Of course, anything can happen between now and the election, and the numbers will likely fluctuate in the coming months.

Additionally, despite strong support levels in each state, the figures are actually lower than the roughly 80% of Americans nationwide who said in a poll taken last year that they are in favor of legalizing medical cannabis.

Having said that, the national poll was taken by a different group at a different time, and it’s clear that a wide majority of voters in both Florida and Ohio support medical cannabis legalization.

Pennsylvania is another state that was a top candidate to legalize medical cannabis through the legislature this year.
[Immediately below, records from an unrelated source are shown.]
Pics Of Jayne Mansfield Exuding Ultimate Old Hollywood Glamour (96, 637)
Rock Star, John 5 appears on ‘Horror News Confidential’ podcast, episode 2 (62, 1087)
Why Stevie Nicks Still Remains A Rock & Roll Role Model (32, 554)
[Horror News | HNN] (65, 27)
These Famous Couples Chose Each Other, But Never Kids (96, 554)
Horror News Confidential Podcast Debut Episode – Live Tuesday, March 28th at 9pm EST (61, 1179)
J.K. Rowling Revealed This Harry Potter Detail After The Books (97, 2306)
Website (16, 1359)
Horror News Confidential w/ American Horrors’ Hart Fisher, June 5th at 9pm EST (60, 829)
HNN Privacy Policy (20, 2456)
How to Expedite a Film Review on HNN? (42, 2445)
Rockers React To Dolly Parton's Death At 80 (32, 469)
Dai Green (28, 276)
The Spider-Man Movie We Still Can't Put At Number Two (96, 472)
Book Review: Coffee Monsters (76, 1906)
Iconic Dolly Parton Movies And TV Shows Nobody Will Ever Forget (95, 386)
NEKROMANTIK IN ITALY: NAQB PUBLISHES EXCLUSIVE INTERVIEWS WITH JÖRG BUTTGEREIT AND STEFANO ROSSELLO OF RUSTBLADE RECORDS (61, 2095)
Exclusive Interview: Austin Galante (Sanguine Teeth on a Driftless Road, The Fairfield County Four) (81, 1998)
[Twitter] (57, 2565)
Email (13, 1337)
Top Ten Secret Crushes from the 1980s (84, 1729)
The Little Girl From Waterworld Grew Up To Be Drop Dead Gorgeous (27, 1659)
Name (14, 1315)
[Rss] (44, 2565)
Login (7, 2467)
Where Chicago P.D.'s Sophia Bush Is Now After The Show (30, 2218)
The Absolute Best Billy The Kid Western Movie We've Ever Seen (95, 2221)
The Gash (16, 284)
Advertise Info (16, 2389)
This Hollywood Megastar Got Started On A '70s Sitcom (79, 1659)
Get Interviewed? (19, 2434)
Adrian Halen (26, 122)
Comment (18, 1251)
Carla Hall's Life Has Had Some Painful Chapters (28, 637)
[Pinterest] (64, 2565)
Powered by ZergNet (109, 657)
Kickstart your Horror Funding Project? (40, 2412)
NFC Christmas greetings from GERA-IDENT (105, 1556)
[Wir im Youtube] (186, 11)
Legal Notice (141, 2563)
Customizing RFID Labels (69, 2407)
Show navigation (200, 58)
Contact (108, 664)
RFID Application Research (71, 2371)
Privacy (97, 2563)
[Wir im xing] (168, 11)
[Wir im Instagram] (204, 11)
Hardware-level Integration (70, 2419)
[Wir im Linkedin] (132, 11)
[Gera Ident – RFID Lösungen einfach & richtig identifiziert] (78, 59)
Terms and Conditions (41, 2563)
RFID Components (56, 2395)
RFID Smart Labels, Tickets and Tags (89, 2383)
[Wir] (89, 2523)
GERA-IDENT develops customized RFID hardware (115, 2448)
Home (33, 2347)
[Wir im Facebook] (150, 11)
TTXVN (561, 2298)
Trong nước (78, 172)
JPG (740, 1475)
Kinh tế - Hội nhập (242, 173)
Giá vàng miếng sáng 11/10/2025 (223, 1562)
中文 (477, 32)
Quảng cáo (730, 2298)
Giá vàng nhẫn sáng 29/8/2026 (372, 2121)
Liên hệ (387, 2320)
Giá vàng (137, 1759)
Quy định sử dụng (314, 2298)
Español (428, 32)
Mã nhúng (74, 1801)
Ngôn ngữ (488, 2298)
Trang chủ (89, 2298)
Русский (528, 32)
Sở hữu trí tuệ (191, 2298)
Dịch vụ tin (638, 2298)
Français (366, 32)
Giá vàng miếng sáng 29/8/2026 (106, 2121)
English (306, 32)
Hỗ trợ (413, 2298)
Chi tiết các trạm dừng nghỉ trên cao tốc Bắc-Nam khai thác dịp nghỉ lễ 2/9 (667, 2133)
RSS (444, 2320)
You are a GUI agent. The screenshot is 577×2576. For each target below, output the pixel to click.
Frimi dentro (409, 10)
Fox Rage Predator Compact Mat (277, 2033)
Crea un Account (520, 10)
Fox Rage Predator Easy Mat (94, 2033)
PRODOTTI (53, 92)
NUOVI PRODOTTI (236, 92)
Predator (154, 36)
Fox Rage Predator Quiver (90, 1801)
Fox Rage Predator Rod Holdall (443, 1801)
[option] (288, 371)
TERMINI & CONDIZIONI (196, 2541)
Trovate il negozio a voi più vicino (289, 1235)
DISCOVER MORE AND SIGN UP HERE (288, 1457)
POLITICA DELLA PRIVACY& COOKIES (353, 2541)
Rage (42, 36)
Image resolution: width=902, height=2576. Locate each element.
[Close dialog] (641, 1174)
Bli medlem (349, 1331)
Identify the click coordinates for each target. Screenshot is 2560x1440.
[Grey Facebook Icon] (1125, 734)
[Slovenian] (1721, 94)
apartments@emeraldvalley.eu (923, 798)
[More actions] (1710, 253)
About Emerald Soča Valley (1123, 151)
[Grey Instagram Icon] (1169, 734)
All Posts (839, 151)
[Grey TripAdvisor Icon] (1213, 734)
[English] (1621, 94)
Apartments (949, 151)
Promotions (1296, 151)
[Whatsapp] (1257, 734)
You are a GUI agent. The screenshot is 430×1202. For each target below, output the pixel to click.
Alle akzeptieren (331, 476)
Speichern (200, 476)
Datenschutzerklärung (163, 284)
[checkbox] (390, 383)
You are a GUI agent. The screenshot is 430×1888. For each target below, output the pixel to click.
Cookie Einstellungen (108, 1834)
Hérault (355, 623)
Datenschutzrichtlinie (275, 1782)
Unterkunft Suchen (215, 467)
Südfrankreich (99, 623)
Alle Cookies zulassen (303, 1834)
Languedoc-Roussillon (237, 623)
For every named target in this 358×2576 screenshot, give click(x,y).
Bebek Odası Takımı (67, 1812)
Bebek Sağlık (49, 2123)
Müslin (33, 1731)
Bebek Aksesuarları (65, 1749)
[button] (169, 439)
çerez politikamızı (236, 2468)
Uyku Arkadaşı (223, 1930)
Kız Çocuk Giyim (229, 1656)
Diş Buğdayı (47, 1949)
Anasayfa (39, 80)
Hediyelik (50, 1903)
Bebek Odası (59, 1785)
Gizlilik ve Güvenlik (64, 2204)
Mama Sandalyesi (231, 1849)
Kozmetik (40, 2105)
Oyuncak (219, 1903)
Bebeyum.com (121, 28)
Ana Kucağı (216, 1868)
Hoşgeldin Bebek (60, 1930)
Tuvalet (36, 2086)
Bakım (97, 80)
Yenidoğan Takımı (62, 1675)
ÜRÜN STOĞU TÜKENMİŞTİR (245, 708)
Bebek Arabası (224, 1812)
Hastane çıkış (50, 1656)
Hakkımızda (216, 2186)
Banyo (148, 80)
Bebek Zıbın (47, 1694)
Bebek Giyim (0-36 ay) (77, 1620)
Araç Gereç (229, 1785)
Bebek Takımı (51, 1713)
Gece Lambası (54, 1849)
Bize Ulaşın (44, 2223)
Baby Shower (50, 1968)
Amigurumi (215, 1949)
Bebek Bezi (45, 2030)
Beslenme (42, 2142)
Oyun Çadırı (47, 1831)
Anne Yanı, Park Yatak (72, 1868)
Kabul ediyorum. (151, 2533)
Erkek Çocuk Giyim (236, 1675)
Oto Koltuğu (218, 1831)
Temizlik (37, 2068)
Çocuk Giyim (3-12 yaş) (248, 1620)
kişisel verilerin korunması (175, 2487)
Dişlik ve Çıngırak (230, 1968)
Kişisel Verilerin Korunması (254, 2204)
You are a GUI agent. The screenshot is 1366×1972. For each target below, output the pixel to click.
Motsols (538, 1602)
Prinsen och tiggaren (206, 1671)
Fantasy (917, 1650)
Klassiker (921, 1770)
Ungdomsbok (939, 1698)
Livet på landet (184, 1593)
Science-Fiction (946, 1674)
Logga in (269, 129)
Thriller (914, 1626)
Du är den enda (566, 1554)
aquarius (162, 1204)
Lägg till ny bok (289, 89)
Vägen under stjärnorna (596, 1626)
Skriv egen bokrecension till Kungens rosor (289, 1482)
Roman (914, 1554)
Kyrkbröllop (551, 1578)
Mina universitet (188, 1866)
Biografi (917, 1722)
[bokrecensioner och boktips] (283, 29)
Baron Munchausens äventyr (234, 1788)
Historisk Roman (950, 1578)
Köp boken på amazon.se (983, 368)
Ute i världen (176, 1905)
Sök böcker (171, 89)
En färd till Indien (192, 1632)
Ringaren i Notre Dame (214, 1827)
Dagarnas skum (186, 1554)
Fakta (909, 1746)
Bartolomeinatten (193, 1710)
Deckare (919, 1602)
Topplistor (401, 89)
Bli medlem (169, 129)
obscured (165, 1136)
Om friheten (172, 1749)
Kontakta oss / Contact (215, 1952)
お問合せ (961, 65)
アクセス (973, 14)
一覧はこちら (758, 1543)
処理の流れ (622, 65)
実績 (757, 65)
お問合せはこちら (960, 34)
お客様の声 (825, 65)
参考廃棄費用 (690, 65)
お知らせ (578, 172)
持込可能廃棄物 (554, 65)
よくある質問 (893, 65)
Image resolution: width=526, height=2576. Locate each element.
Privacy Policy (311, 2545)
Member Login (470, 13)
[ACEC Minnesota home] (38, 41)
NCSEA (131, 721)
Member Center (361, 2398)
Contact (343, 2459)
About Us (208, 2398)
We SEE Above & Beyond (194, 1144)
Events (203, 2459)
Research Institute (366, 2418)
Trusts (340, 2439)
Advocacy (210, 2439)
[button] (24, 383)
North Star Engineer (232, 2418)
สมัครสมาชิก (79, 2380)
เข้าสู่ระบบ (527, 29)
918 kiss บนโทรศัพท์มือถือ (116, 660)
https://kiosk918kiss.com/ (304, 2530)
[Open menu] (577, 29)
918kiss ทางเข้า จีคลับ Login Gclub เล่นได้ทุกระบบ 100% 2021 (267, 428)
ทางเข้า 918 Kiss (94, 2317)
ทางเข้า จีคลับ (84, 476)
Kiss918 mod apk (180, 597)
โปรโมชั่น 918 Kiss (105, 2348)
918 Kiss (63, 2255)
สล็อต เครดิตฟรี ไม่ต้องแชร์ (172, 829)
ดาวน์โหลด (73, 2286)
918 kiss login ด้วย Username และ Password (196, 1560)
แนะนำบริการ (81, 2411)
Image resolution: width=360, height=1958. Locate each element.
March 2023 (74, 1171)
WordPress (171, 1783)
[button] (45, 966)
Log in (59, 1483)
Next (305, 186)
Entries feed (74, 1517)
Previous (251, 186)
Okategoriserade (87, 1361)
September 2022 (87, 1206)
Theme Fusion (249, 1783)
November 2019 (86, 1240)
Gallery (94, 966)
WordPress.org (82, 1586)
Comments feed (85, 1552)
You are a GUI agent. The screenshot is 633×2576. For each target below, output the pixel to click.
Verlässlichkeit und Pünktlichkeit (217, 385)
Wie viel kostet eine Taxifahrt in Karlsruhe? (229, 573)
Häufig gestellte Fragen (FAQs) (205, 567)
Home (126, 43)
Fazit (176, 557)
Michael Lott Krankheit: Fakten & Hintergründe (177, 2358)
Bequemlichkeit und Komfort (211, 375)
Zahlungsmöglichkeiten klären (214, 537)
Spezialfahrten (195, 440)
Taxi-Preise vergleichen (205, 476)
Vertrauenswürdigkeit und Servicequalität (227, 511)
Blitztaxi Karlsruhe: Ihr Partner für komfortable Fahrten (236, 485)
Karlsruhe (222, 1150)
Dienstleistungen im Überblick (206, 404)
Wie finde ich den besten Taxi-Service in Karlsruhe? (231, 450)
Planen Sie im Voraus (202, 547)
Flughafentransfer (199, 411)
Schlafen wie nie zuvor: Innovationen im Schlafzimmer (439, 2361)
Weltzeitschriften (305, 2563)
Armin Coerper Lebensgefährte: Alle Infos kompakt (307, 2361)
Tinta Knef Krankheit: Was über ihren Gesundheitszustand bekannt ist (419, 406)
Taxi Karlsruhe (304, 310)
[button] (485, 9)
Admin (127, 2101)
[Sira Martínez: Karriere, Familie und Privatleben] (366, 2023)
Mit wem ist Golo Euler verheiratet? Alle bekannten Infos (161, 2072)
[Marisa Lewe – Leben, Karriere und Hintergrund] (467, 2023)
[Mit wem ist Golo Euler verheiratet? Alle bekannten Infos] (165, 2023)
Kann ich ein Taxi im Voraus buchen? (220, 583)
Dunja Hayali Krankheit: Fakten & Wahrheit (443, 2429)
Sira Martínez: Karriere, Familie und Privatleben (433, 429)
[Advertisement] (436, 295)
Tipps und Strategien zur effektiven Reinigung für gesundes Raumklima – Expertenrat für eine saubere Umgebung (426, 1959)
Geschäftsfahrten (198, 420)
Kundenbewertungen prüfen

With good reason: A whopping 90% of voters in the state support MMJ legalization, according to a poll last October by Quinnipiac University.

Lawmakers apparently listened, passing a medical marijuana legalization bill last week that the state’s governor signed on Sunday.

The strong polling numbers nationally and in several key states indicate that MMJ is becoming an unstoppable political force.

Politicians, who live and breathe polling numbers, are far from ignorant of the upward trend across the country when it comes to the growing acceptance of marijuana used for medical purposes.

The plant is much more popular than the vast majority of public officials, and politicos who ignore what’s popular don’t usually last long in office.